これは1991年にオンエアされた、サントリーのウイスキー「クレスト12年」のテレビCMのコピーです。
秋山晶さんの作品で、CMの出演者はショーン・コネリーでした。
ウイスキーの熟成を、アクションスターだったショーン・コネリーが演技派へと成熟していったことに重ねているわけです。
さらに、この言葉は、さまざまな事柄が積み重なって「歴史」が作られていることも示唆しています。

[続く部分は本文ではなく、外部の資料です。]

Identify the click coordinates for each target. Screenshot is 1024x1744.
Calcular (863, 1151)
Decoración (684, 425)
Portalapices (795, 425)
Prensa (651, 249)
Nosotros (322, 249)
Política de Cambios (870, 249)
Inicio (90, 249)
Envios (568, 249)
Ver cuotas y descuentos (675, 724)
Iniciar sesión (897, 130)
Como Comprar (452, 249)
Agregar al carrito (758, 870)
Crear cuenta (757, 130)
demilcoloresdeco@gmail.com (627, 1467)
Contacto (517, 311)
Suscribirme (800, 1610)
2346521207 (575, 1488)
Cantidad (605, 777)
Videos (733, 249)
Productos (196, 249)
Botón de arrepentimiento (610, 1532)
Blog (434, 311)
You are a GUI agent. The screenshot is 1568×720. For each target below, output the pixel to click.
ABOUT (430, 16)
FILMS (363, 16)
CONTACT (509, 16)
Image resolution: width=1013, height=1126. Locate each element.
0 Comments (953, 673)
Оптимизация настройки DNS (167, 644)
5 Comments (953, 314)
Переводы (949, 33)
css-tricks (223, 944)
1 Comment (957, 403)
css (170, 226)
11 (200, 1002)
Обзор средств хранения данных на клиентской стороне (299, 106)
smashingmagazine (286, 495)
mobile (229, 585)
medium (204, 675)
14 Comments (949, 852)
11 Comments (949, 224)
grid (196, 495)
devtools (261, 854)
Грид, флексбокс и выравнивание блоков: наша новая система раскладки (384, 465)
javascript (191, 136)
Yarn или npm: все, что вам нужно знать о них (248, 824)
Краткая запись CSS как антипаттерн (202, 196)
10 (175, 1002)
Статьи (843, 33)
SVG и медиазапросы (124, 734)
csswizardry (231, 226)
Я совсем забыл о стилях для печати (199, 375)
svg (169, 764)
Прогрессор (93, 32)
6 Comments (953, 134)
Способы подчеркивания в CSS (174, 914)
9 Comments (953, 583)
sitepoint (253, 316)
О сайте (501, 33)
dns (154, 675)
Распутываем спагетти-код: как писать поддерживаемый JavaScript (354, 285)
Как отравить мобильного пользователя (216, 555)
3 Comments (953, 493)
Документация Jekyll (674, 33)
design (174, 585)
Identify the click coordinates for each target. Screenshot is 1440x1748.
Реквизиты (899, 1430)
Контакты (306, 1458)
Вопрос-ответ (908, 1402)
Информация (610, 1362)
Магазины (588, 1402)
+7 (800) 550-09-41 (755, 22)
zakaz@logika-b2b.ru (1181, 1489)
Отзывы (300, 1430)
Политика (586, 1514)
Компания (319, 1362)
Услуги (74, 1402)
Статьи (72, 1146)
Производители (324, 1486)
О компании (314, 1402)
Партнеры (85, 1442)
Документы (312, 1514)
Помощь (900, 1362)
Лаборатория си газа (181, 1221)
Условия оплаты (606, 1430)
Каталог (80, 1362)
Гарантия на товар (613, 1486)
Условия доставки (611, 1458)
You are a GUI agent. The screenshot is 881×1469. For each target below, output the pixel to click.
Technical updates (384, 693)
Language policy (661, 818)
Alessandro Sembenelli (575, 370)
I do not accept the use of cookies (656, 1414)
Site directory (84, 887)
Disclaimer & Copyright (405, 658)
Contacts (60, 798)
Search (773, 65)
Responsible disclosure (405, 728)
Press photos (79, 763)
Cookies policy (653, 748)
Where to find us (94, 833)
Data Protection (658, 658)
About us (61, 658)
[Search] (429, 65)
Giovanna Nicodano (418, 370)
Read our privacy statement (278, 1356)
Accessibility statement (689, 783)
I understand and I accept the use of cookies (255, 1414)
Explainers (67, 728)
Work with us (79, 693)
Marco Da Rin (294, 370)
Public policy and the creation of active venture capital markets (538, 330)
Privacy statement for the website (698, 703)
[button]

一般に、時間は「蓄積」というよりも「流れ」で捉えられがちです。
美空ひばりの名曲「川の流れのように」、私たちは人生における時間を捉えがちです。
であればこそ、愛する人を亡くした人に対して、「時間が悲しみを癒してくれるでしょう」とつい言ってしまうのです。
しかし、実際に愛する人を失った人は、時は決して流れ去るものではなく、積み重なっていくものであることに気づくでしょう。
時は、悲しみを癒してなどくれないのです。

時間の流れに身を任せたとしても、人生は、川の流れに身を任せながら、周囲の風景を眺めていくのとは違うのです。
過ぎ去った出来事は、決して流れ去ることはなく、いつも常に、自分のすぐ下に存在し、今現在の自分を支えているのです。
忘れることなどできないばかりか、それなくしては、いまここにさえ、安定して立ってさえいられないのです。
時間は、水平に流れ去るのではなく、人が立つ基盤を形作って、垂直に積み重なっているわけです。

節子がいなくなってから、8年半。
時間とは流れるものではなく、積み重なってくるものだと、つくづく実感します。

今日、久しぶりに、美空ひばりの「川の流れのように」を偶然聴いて、改めて時間の残酷さを思いました。
そして、もしかしたら、積み重なった時間は、足元にではなく、頭上にあるのではないのかと、ふと思いました。

10年前の今日は、節子も一緒に、滋賀の湖東三山をお参りしていました。
あの時はまだ奇跡が起こると確信していました。
あの時、もしかしたら、私自身、時は流れるのだと考えていたのかもしれません。
人は、おろかな存在なのです。
経験してから知ることの、なんと多いことでしょうか。